The school’s bullpen allowed for two pitchers to throw simultaneously. At one point, Mike Anderson was throwing as Brian Anderson, a catcher in high school at the time and at St. Mary’s University later on, was catching another pitcher.

As Mike Anderson threw, Brian Anderson, glancing at the catcher next to him, started thinking to himself, “Oh my god, I never seen him throw harder.”

A different Reds scout had a radar gun.

“94,” he said.

Then, “95.”

Hearing this from afar, LaMar shouts, “95?”

“95,” the scout repeated as Mike Anderson kept throwing.

Meeting with the other scout, LaMar asked him, “So, this guy, did he ever show this?”

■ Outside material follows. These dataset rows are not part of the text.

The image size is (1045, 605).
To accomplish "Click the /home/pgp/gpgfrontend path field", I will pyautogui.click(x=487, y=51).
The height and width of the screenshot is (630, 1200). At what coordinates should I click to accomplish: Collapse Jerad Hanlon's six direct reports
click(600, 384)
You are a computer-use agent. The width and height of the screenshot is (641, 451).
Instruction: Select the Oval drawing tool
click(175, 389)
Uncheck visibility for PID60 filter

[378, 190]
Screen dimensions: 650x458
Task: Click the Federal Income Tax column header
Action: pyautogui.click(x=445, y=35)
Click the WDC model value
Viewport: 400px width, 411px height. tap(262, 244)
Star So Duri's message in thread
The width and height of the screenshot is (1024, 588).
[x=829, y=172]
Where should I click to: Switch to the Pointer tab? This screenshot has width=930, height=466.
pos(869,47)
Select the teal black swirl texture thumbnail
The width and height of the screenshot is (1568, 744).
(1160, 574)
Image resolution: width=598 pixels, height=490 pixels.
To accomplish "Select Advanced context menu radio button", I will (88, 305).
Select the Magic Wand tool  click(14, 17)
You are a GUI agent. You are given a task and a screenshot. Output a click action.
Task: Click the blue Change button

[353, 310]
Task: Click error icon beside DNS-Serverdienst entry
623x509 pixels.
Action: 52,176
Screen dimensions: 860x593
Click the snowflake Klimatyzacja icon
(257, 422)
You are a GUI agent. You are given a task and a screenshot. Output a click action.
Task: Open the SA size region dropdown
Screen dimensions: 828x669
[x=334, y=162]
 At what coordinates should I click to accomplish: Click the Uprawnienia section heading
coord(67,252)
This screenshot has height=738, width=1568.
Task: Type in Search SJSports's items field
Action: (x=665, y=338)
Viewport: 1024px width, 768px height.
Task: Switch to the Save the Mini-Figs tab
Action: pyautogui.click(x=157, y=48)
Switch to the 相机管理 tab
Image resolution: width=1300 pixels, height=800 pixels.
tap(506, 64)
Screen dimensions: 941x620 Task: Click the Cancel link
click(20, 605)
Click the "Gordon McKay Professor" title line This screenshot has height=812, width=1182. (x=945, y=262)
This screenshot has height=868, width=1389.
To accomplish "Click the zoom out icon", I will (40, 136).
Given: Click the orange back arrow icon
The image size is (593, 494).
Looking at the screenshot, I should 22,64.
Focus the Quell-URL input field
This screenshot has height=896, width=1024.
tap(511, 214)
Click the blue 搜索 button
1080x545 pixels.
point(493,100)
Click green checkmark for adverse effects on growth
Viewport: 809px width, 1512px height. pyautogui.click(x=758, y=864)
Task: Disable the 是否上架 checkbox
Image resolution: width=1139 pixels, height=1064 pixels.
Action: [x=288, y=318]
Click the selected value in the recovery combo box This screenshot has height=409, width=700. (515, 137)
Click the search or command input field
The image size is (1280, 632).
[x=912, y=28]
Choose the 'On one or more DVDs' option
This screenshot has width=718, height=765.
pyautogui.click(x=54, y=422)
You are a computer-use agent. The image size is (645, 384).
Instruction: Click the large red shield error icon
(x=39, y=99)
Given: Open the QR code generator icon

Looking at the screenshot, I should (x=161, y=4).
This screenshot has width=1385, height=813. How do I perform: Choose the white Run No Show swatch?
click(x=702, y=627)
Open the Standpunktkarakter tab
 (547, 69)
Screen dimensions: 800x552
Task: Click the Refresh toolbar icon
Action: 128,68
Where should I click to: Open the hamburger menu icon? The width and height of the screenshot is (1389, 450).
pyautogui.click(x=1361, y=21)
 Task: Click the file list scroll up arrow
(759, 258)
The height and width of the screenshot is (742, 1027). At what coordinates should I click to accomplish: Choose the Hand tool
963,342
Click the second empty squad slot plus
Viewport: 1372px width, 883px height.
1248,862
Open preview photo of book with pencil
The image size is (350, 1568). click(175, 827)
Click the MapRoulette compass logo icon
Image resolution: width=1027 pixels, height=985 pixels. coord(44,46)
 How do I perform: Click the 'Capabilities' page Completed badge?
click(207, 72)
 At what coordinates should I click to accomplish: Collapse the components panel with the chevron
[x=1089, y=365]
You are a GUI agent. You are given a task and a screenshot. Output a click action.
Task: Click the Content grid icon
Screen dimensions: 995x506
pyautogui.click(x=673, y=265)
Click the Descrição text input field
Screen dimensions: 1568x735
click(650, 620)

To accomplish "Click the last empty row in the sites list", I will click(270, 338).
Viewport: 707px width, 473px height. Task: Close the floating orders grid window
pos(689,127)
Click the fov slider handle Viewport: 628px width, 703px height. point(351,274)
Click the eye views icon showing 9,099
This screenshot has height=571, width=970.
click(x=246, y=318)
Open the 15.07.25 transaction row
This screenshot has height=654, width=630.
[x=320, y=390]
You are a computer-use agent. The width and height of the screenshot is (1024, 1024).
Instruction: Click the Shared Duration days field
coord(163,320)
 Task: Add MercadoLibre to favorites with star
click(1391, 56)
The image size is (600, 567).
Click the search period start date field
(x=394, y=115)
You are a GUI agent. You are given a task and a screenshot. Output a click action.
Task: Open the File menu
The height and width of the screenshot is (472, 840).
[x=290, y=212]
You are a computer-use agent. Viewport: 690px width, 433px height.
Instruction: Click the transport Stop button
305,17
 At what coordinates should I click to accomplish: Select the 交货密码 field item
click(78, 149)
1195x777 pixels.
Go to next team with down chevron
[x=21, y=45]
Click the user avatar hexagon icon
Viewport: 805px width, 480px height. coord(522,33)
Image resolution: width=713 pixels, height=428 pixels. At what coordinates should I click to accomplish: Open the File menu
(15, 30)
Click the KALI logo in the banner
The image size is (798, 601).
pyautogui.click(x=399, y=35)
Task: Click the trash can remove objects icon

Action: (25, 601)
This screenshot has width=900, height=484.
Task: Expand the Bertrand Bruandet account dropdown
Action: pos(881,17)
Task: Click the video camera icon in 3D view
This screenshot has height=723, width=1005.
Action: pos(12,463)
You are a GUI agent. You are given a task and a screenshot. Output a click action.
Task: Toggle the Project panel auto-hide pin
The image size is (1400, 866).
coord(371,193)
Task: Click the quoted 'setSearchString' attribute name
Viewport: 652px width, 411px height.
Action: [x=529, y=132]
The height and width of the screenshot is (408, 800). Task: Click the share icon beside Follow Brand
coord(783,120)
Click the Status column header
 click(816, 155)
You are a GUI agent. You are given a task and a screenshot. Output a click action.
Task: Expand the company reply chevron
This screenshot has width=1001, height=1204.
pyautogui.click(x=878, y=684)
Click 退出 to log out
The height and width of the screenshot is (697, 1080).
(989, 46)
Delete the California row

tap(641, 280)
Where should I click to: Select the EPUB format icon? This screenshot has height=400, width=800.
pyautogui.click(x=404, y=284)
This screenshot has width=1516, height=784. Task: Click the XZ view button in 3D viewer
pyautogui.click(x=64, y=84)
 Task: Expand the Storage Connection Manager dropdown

It didn’t take long before LaMar thought to himself, “OK, I gotta see this again.” So he invited Mike Anderson to the following week’s tryout, held at Texas A&M. There, Mike Anderson would throw to live batters, advanced college hitters from College Station that LaMar picked out. Brian Anderson went along for the drive. Mike Anderson was one of the first pitchers tabbed to throw.

“And Mike freakin’ dominates,” Brian Anderson said.

With a howling laugh thinking of the scene recently, LaMar recalled, “I remember to this day, he started to throw, and instead of thinking, ‘Man, how lucky am I to have found this guy in this tryout camp,’ I started thinking, ‘How did I miss this guy?’ I lived 30 minutes away. I was driving 60,000 miles a year for the Cincinnati Reds, covering Texas and Oklahoma. And he’s 30 miles from my house.”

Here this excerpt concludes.